> _Exercise requirements_: Beginning with the line below that contains "Motosprint (332, 2286)" and ending with the line that contains "[ autora ] (416, 162)", copy every line exactly. Copy nothing else.

════════════════

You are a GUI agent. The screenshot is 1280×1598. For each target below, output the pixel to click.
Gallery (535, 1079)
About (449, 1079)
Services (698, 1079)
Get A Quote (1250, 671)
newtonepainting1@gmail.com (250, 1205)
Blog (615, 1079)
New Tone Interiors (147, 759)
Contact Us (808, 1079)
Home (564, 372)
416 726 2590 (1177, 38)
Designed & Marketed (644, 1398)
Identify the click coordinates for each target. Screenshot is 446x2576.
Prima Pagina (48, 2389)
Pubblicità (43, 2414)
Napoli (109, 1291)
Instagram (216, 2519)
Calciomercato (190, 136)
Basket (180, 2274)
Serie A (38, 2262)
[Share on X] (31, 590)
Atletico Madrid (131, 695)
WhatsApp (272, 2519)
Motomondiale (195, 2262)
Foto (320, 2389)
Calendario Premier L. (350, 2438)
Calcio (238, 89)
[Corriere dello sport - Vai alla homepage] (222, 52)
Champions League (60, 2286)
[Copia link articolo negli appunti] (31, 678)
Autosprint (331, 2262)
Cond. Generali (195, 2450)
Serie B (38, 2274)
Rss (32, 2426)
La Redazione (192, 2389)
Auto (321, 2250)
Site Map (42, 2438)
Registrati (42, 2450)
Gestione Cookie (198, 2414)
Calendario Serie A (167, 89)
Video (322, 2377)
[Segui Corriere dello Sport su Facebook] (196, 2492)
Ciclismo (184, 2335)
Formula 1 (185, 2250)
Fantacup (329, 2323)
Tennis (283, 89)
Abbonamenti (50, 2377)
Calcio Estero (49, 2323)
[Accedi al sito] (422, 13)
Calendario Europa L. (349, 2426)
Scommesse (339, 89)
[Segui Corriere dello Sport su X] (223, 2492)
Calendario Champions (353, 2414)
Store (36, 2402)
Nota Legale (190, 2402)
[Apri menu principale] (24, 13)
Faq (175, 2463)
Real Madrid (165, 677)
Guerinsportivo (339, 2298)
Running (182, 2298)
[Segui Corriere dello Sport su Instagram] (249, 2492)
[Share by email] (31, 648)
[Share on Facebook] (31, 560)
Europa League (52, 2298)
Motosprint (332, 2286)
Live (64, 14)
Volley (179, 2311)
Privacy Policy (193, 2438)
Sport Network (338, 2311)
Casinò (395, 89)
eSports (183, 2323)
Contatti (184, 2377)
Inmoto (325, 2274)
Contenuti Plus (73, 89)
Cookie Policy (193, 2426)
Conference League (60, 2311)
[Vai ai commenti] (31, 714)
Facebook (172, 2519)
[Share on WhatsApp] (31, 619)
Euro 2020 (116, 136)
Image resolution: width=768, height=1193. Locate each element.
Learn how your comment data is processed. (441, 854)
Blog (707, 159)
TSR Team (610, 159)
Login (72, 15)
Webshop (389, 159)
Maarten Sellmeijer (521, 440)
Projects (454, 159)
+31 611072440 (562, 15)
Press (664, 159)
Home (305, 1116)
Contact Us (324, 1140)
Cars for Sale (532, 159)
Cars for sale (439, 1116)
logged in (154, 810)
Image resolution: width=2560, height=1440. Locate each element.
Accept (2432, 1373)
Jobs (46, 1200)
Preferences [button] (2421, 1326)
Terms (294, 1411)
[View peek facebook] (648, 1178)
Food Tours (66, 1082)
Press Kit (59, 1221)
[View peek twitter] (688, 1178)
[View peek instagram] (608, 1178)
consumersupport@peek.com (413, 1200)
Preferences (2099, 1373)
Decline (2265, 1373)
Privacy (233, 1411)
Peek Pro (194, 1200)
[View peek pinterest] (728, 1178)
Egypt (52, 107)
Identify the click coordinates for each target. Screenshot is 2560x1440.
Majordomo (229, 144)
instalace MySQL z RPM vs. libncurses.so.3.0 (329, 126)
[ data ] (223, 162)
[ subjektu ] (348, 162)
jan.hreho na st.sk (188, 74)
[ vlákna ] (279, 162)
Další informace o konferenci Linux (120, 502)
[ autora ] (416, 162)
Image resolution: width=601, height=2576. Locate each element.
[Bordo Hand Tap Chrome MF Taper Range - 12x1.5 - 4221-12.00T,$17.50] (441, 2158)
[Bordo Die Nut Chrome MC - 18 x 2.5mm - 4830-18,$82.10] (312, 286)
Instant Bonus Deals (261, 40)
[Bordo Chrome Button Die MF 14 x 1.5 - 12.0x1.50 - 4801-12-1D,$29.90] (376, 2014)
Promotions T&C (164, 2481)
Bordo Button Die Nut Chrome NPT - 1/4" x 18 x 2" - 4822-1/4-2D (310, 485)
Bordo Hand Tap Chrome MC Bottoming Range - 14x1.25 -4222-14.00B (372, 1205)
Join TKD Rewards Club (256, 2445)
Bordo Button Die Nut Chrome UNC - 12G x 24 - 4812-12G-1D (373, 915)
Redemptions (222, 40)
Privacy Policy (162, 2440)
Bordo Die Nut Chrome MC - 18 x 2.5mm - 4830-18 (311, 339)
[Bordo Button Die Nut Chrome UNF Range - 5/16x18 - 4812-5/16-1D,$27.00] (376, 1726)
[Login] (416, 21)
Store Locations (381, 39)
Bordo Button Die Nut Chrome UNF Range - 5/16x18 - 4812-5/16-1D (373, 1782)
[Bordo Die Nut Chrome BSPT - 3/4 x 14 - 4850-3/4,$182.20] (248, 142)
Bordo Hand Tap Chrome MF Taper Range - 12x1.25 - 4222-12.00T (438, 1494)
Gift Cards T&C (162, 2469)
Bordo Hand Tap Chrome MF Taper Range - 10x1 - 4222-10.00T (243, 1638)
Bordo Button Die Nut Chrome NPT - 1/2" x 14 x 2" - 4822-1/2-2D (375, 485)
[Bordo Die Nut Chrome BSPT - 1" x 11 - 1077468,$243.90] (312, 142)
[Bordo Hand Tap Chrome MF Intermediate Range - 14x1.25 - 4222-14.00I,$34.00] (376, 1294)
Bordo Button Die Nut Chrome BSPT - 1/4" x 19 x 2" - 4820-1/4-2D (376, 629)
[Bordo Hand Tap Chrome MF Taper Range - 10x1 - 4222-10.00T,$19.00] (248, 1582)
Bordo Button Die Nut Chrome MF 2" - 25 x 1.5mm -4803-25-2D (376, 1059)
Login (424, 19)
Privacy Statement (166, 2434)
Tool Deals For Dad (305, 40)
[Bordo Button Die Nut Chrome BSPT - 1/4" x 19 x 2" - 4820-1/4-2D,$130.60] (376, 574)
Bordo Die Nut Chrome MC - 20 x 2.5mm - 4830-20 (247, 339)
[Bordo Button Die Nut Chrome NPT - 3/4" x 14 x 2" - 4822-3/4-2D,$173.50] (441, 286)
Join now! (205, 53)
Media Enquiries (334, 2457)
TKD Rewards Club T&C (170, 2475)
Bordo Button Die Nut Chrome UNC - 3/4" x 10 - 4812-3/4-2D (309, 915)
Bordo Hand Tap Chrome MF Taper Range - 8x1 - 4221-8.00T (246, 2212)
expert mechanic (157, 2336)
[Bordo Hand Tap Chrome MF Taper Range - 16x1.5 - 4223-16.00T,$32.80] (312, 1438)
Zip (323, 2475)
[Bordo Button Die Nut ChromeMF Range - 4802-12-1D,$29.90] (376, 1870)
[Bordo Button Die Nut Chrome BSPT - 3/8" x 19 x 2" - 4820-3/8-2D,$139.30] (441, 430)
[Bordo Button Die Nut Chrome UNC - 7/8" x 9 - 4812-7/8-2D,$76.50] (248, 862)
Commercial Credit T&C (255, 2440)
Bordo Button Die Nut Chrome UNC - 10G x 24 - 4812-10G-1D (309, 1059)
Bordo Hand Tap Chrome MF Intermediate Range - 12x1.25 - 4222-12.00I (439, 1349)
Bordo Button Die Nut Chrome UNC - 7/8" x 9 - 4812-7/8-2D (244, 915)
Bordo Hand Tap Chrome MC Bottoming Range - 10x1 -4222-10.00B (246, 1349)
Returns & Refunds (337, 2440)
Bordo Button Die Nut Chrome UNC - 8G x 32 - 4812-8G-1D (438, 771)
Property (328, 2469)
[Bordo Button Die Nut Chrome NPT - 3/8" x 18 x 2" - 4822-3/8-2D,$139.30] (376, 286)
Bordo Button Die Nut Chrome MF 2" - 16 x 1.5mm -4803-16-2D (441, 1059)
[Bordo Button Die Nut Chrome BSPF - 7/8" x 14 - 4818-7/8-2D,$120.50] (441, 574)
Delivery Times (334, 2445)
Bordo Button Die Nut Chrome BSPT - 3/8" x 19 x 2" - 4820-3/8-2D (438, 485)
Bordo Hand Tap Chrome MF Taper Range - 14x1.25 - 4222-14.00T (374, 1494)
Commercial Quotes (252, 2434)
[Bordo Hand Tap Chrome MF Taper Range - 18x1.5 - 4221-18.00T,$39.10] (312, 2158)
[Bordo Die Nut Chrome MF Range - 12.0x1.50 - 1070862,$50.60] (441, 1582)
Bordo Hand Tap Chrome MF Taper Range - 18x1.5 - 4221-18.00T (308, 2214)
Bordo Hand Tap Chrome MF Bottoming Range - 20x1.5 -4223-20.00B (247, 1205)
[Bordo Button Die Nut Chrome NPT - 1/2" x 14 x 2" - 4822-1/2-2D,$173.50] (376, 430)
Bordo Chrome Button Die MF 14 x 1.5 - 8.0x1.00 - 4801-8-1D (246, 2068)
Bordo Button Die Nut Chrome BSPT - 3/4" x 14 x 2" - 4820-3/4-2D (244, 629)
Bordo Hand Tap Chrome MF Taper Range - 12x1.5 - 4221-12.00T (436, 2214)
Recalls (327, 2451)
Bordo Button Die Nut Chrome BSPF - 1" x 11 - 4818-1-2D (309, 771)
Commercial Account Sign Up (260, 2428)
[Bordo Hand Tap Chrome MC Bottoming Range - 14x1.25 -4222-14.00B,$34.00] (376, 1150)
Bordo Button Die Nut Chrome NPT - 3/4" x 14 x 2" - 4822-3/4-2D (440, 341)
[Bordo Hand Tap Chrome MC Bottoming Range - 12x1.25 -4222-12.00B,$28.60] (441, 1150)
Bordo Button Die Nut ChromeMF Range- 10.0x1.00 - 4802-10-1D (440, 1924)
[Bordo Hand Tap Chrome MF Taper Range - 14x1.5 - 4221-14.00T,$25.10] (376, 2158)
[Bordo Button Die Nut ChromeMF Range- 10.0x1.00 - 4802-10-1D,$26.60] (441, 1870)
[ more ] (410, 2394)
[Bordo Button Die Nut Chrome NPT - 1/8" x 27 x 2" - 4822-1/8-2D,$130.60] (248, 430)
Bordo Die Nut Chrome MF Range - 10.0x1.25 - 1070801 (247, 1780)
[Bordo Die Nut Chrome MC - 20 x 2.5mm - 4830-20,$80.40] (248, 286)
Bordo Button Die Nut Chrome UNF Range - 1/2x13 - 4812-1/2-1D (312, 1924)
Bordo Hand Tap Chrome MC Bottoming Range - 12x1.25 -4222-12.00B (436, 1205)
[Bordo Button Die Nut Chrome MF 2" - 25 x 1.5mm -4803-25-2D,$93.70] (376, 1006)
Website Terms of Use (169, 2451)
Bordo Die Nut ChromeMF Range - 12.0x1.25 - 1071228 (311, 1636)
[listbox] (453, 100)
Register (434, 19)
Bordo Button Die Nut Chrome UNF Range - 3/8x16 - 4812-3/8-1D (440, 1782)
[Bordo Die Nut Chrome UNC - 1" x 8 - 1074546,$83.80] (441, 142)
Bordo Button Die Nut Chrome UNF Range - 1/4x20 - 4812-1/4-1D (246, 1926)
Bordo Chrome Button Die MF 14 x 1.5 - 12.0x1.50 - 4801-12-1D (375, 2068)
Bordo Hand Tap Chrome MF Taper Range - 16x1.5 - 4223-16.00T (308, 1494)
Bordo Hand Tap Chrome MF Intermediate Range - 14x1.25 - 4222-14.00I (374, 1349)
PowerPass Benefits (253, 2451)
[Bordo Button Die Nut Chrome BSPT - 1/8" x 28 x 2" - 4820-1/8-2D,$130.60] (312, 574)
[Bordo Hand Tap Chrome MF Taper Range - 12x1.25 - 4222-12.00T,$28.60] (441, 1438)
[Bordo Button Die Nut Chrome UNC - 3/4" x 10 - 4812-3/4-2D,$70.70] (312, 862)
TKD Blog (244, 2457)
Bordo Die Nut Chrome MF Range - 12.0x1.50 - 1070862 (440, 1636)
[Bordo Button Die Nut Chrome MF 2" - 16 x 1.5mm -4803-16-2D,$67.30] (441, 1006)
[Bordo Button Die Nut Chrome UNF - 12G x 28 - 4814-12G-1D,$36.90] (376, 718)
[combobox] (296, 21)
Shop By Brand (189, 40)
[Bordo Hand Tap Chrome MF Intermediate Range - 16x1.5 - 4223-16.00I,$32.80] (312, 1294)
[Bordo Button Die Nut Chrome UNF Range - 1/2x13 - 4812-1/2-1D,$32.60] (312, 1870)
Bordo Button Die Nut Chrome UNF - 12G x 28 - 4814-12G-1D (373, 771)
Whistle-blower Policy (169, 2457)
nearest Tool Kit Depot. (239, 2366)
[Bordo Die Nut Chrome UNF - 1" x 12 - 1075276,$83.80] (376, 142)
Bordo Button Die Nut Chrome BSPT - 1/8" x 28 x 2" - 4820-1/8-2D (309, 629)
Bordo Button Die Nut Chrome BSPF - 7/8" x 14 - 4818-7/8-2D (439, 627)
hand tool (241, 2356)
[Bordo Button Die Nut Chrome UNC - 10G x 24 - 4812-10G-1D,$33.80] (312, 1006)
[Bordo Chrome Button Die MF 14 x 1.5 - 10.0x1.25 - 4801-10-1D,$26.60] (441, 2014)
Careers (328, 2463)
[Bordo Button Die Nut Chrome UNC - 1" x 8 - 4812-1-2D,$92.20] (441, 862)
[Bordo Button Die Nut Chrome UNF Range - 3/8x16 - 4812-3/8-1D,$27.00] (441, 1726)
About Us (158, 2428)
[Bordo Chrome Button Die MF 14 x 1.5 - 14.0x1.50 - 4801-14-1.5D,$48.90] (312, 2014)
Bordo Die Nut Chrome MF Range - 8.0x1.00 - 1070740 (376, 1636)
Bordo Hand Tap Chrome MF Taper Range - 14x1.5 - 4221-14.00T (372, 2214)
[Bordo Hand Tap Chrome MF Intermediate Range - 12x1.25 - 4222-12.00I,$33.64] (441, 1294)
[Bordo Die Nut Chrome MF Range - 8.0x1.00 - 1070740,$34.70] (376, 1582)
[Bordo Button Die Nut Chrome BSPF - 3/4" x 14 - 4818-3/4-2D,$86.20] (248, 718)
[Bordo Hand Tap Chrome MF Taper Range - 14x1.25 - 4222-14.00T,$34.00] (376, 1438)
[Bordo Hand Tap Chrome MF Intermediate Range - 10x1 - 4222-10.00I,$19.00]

════════════════

> _Response area_:
Motosprint (332, 2286)
Live (64, 14)
Volley (179, 2311)
Privacy Policy (193, 2438)
Sport Network (338, 2311)
Casinò (395, 89)
eSports (183, 2323)
Contatti (184, 2377)
Inmoto (325, 2274)
Contenuti Plus (73, 89)
Cookie Policy (193, 2426)
Conference League (60, 2311)
[Vai ai commenti] (31, 714)
Facebook (172, 2519)
[Share on WhatsApp] (31, 619)
Euro 2020 (116, 136)
Image resolution: width=768, height=1193. Locate each element.
Learn how your comment data is processed. (441, 854)
Blog (707, 159)
TSR Team (610, 159)
Login (72, 15)
Webshop (389, 159)
Maarten Sellmeijer (521, 440)
Projects (454, 159)
+31 611072440 (562, 15)
Press (664, 159)
Home (305, 1116)
Contact Us (324, 1140)
Cars for Sale (532, 159)
Cars for sale (439, 1116)
logged in (154, 810)
Image resolution: width=2560, height=1440. Locate each element.
Accept (2432, 1373)
Jobs (46, 1200)
Preferences [button] (2421, 1326)
Terms (294, 1411)
[View peek facebook] (648, 1178)
Food Tours (66, 1082)
Press Kit (59, 1221)
[View peek twitter] (688, 1178)
[View peek instagram] (608, 1178)
consumersupport@peek.com (413, 1200)
Preferences (2099, 1373)
Decline (2265, 1373)
Privacy (233, 1411)
Peek Pro (194, 1200)
[View peek pinterest] (728, 1178)
Egypt (52, 107)
Identify the click coordinates for each target. Screenshot is 2560x1440.
Majordomo (229, 144)
instalace MySQL z RPM vs. libncurses.so.3.0 (329, 126)
[ data ] (223, 162)
[ subjektu ] (348, 162)
jan.hreho na st.sk (188, 74)
[ vlákna ] (279, 162)
Další informace o konferenci Linux (120, 502)
[ autora ] (416, 162)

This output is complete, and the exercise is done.